The fact is that there is no evidence to suggest that third party rights are any less effective than collateral warranties and in fact, they may simply be cheaper and less problematic to put in place.
Taking the plunge
Perhaps you have now decided to give third party rights a try. How do you go about this in practice? The clearest and safest way to ensure that the appropriate rights are granted to the correct third party is by way of a schedule to the contract or appointment in question. The Act applies to that schedule but is excluded throughout the remainder of the agreement.
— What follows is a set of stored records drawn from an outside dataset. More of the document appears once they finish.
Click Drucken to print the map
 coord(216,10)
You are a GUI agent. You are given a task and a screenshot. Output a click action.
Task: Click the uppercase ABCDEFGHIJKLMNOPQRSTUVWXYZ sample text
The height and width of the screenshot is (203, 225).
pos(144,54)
The schedule should identify the third party or parties (either by name or by description) and will set out the entirety of the rights intended to be enforceable by each third party. These rights may of course differ from one party to another and this should be made clear in the schedule. This approach ensures that the contractor or consultant is not giving away any rights beyond those which are intended and which they would have agreed to under a collateral warranty.
There is an alternative approach to the drafting of third party rights which involves amending each clause containing such rights to refer to both the Employer and the third party. This is arguably less practical (particularly where there are multiple third parties with differing rights) and lacks the clarity provided by a separate schedule. A separate schedule also has the advantage of being similar to a collateral warranty in its presentation and may therefore be more palatable to those wary of using third party rights.
It is perhaps inevitable that as third party rights gain acceptance through inclusion in standard form contracts and use by the more daring among you, they will gain traction and one day become commonplace - but I would not be surprised to find the balance still tipped in favour of collateral warranties in 5 years’ time.